Pharmaceutical crime includes the production, trade and distribution of fake, stolen or illicit medicines and medical devices, and associated crimes including money laundering and smuggling.
The collaboration aims to prevent and reduce drug counterfeiting and will target the organized crime syndicates involved in the fake drug market.
The fake drug trade, which is worth millions of dollars annually, is a serious health and safety risk for individuals; it can “mean the difference between life and death,” Christopher Viehbacher, CEO of Sanofi said in an Interpol press release. Customers who take counterfeit drugs risk more than wasting money on substances that fail to treat their condition; the drugs they buy can and have caused adverse reactions and worse. Counterfeit drug traffickers produce “substandard” medicines, and the results can be deadly: in 2006 in Panama over 100 people, many of them children, died after ingesting counterfeit cough syrup; and in 2012, over 100 people in Pakistan died after taking fake medicine for heart conditions, according to Interpol.

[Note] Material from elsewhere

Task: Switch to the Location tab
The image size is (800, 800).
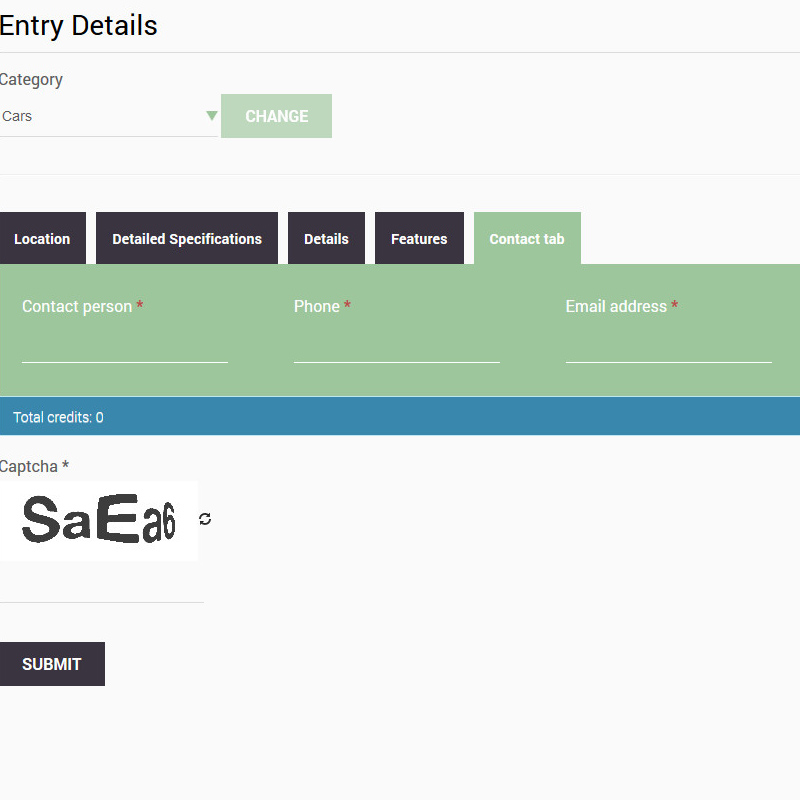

The funding for the joint initiative will create a “Pharmaceutical Crime Programme” at Interpol. The agreement also stresses the need for training and awareness surrounding the issue of counterfeit drugs and general pharmaceutical crime.
"Putting an end to counterfeiting requires broad, coordinated action on a global scale. This new initiative between the pharmaceutical industry and INTERPOL is aimed at helping ensure that patients can trust in the safety and efficacy of the medicines they rely on,” Dr. John C. Lechleiter, chairman, president and CEO of Eli Lilly and Co., said in the press release.